Fachkräftemangel und neue, leicht zu verarbeitende Werkstoffe brachten in den 1960er Jahren das männlich dominierte Heimwerken und mit ihm die Baumärkte ins Leben der Deutschen.

„Selbst ist der Mann, die Frau darf zur Hand gehen oder einen Kerzenständer basteln.“ Mit dieser Parole stellt Kuratorin Annabelle Hornung das Heimwerkerhaus in der Ausstellung vor. Der Fetisch Werkzeug gehörte lange nicht in Frauenhand. Der strassbesetzte Lady-Bohrer „IXO Swarowski“ hofft erst in jüngster Zeit auf Kundschaft.

Gedacht wird auch des Bastlers und Tüftlers, der eigentlich nur eine Gitarre kaufen will — und schließlich 25 eigene Klampfen herstellt, weil ihm keine gut genug erscheint, wie er in einem Video selbst erklärt.

Improvisieren und Selbermachen lautete nach dem Zweiten Weltkrieg und später in der DDR das Gebot des Mangels. Viele Kriegsgegenstände wurden umgebaut und neuer Nutzung zugeführt — der Stahlhelm wurde zum Sieb, die Zunderbüchse zum Wäschesprenger. Und in der DDR beförderte der Omega-Staubsauger die Rohrpost im Unternehmen.

Heute baut der Kunde sein (Billy-)Regal selbst auf — und ist stolz darauf. Im Internet entwirft er sein Porzellan, und an der Kasse scannt er seine Ware selbst ein. Kostenersparnis und Unabhängigkeit werden freilich mit Service- und Arbeitsplatzverlust erkauft.

Wer mit Punk nur Sicherheitsnadeln und steile Haarskulpturen verbindet, blendet den durchaus politischen Protest aus. Annabelle Hornung: „Die Hippie- und die Punkbewegung wollten unabhängig vom Establishment die Dinge selbst machen.“ Ein Beispiel: Zeitungen wurden selbst verlegt — die Geburtsstunde der Fanzines (Fan-Magazine).

Viele Protestformen vereinen Kreativität, Witz und industriefernes Do it Yourself: vom geplanten Pudding-Attentat der Kommune I (bei seinem Staatsbesuch 1967 sollte US-Vizepräsident Humphrey mit Pudding attackiert werden) bis zum heutigen Guerilla-Gärtnern (in der Stadt brachliegende verwilderte Flächen werden begrünt).

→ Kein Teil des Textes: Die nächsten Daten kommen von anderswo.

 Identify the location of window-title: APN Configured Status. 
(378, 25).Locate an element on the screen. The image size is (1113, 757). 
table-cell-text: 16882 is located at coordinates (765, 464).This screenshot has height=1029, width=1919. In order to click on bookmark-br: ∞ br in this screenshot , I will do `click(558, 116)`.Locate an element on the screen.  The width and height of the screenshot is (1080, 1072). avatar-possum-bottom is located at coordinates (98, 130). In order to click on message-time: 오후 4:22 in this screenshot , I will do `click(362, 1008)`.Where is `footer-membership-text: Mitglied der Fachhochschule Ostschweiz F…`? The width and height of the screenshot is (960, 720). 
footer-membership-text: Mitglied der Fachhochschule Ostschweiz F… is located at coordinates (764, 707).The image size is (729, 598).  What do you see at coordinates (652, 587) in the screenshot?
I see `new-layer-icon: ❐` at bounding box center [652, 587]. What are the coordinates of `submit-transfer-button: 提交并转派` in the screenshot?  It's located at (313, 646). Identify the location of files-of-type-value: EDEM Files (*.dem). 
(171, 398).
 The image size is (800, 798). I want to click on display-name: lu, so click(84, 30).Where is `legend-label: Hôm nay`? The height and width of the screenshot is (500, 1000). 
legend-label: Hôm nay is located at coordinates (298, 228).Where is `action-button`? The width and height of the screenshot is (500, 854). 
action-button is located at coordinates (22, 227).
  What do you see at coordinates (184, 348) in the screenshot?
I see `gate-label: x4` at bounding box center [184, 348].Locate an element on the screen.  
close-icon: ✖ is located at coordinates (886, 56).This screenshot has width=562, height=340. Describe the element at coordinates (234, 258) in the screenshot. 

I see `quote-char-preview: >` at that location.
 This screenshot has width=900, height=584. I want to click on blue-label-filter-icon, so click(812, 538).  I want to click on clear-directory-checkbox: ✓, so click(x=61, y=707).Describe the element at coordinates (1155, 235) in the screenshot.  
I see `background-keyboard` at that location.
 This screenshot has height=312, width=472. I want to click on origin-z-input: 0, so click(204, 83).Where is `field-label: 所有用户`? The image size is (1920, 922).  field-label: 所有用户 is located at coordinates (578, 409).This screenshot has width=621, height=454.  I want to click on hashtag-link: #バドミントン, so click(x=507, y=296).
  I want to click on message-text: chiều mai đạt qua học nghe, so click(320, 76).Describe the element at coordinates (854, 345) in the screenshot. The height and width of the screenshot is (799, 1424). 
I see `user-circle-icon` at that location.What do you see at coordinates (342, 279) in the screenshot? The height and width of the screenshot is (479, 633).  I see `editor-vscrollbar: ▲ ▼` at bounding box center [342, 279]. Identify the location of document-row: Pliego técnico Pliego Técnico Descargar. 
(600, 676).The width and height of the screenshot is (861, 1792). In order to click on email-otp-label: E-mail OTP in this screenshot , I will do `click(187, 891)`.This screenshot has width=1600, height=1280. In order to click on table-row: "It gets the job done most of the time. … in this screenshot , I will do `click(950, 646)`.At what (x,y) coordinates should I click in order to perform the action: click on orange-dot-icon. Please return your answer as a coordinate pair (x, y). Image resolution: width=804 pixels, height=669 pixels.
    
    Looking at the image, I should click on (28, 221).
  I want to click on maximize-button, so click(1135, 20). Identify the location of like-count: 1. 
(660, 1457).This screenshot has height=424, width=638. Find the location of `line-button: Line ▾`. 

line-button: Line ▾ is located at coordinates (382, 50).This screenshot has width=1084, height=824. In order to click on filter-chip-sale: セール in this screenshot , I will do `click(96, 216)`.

Das fruchtbare Wirken der Dilettanten (Menschen, die Freude am eigenen Tun haben), Laien (ursprünglich Nichtgeistliche, die sich christliche Bildung selbst aneigneten) und Amateure (Autodidakten, die im Selbststudium lernten) hat schon in früheren Zeiten der Wissensvermehrung gedient. Ab dem 19. Jahrhundert laden Experimentierbücher, ab dem 20. Jahrhundert Baukästen zum Selbermachen ein. „Heute trägt Wikipedia die Weisheit der Massen zusammen“, sagt Helmut Gold, Direktor des Frankfurter Museums für Kommunikation.

Beispiel: Fotografie. Zwar gab es auch schon Ende des 19. Jahrhunderts Filmamateure, folgten in den 1970er Jahren Polaroidkamera und in den 1990er Jahren Lomographie. Digitalkamera und Internet aber befördern die Amateurfotografie in eine neue Dimension. Mit dem Web 2.0 ist die Verbreitung eigener Medienprodukte explodiert. Ob Blog, Youtube, Flickr, Wiki oder Social Media — überall wird selbst Hand angelegt.

Die uralte Auseinandersetzung zwischen Laien und Profis hat im Zeitalter der Netzaktivisten neuen Schwung erhalten. Wir sind eben alle ein bisschen DIY.